El amigo es alguien. Está dotado de identidad personal, se siente semejante y al mismo tiempo diferente y por eso es capaz de escuchar y de ofrecer contraste y perspectiva. El amigo artificial es un acceso lingüístico a una base de datos. No es semejante, no comparte su experiencia, si acaso la de los que alimentaron su repertorio.
El amigo es amable y amante. Busca el bien en el otro, es confidente de ida y vuelta, se alegra con el bien encontrado o cumplido por el amigo, es desinteresado. El amigo artificial es útil, pero incapaz de amar, es habilidoso buscando información, pero no sabe distinguir la verdad de la mentira. No es capaz de alegrarse ni entristecerse, carece de toda empatía.
Puede parecer interesante contar con un asistente digital para saber qué películas están en cartelera o buscar la receta de los espaguetis a la boloñesa, pero no se puede confiar en él para tomar una decisión importante en la vida, decidir romper con el novio o cambiar de trabajo, no digamos cuestiones más transcendentes como la fe o el pecado, o, yendo a un extremo, buscar consejo sobre el aborto o el suicidio. La perspectiva se vuelve escalofriante.
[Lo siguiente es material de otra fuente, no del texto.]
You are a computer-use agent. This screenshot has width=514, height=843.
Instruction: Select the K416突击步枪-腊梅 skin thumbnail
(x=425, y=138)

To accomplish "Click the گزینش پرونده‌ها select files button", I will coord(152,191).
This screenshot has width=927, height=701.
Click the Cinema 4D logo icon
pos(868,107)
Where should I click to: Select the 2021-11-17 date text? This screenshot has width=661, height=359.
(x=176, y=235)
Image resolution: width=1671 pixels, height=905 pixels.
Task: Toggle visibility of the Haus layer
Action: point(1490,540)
Porque al amigo le mueve una escala de valores, y si es amigo mío, la colección y posición de esos valores será parecida a la mía. Pero el amigo artificial no tiene tal cosa, solo un ranking de éxito en la respuesta, apoyado en una valoración estadística.
No deja de tener su gracia cuando un anciano, con la cabeza trastocada, se pone a conversar con la televisión. Sobre todo, si es un ser querido, te ríes con él, le das un abrazo y le dices «Abuelo, que cosas tienes». Pero el espectáculo de una sociedad que necesita hablar sola, especialmente los adolescentes y jóvenes, es patético.
Ya le decía don Quijote a Sancho: «La amistad, Sancho, es el mayor tesoro que puede tener el hombre, porque si bien la vida sin amigos no vale nada, un amigo vale por toda la vida». Pues el amigo artificial es para la amistad como una especie de espantapájaros (un molino pequeño), no vayas a confundirlos.